Many of the children at Lima’s school come from families that have been displaced as a result of the conflict in Afghanistan. To make sure there was enough room for all the students, the Norwegian Refugee Council (NRC) built an extension to the school building. We also provided the school with learning materials.
NRC works to ensure that just as many girls receive an education as boys. In 2019, we helped more than 60,000 children and young people to receive an education in Afghanistan. This has also led to more Afghan girls becoming aware of their right to education. Lima is one of these girls.
“We want to be seen and heard”
Today, the UN ranks Afghanistan as one of the world’s least equal countries, and fewer than two out of ten women can read and write.
“We demand equal rights,” says Lima. “This country cannot continue to oppress and make invisible half of the population – us girls and women.” The passionate 14-year-old is the daughter of one of the teachers at the school.

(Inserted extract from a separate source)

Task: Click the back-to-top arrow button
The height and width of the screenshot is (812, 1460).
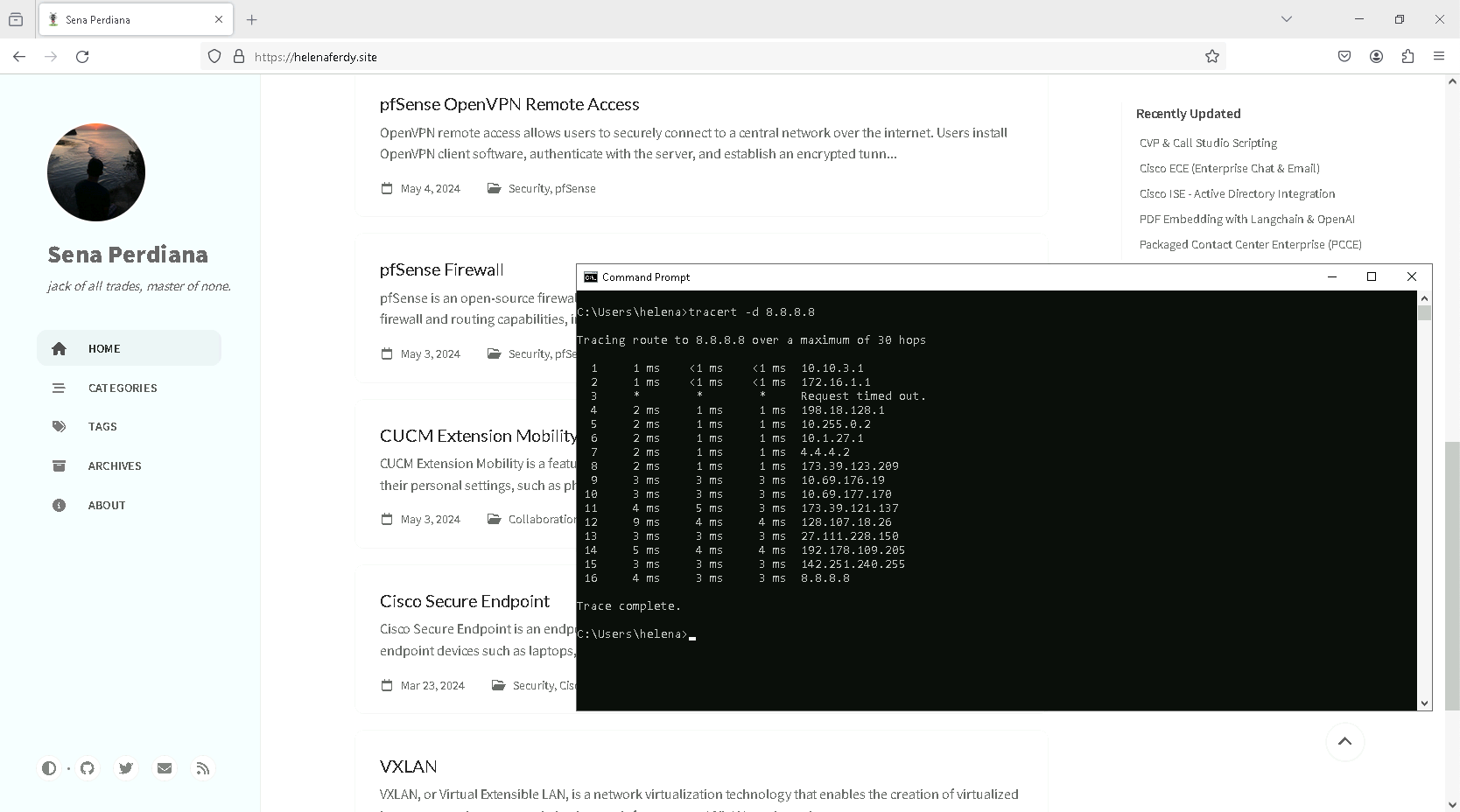Action: coord(1344,742)

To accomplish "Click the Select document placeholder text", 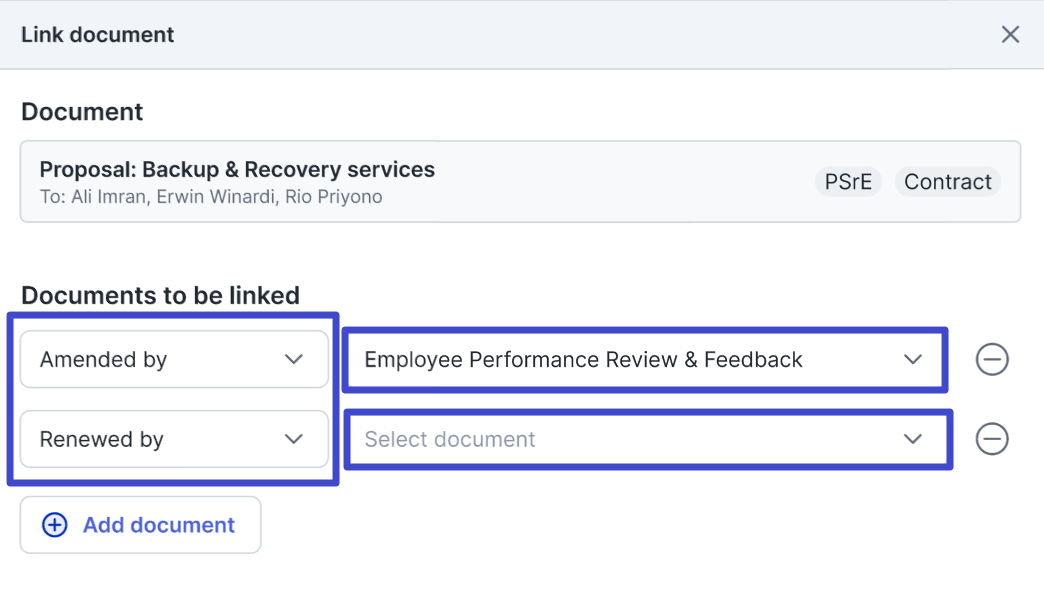I will point(450,439).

Lima believes that it is particularly important to focus on education for all in a country like Afghanistan that has been at war for more than 30 years.
“The country needs more people with education and knowledge – including girls,” she says. “Remember that girls and women take great responsibility for the family, but need more knowledge and education to use all their abilities and be able to take advantage of more opportunities.”
Failing the girls
Girls in areas affected by conflict are almost two and a half times more likely to be out of school than boys, according to UN figures. And by the time they reach secondary school age, 90 per cent of girls in conflict-affected countries are out of school.
Of the 3.7 million children not attending school in Afghanistan, 60 per cent are girls. In some provinces, as many as 85 per cent of girls are not in school.
Afghan women and girls who have been forced to flee their homes face significant constraints when it comes to accessing education, health and employment opportunities, according to a 2015 report by NRC. Seven in ten say they have never attended school.
“Invest in us”
Lima sees the value of increased support for education, especially for girls.
“It is important for NRC to invest in girls,” she says. “Before we had the new school building, there was a great shortage of space and we didn’t have enough equipment. Now, our school days are much better.”
“But perhaps most important is to know that there are people who have faith in us girls, who support us and encourage us. It gives us strength and hope for the future.”
She also highlights an important factor in the conflict and challenges facing the war-torn country.
“We Afghans can’t stand together as one people. Many say they are Uzbeks, Tajiks, Hazaras or Pashtun first – and Afghans second. What we need to do is erase these ethnic and linguistic divides. We have more in common than that which divides us,” she concludes.
(This interview was conducted in December last year, before the pandemic closed schools in Afghanistan.)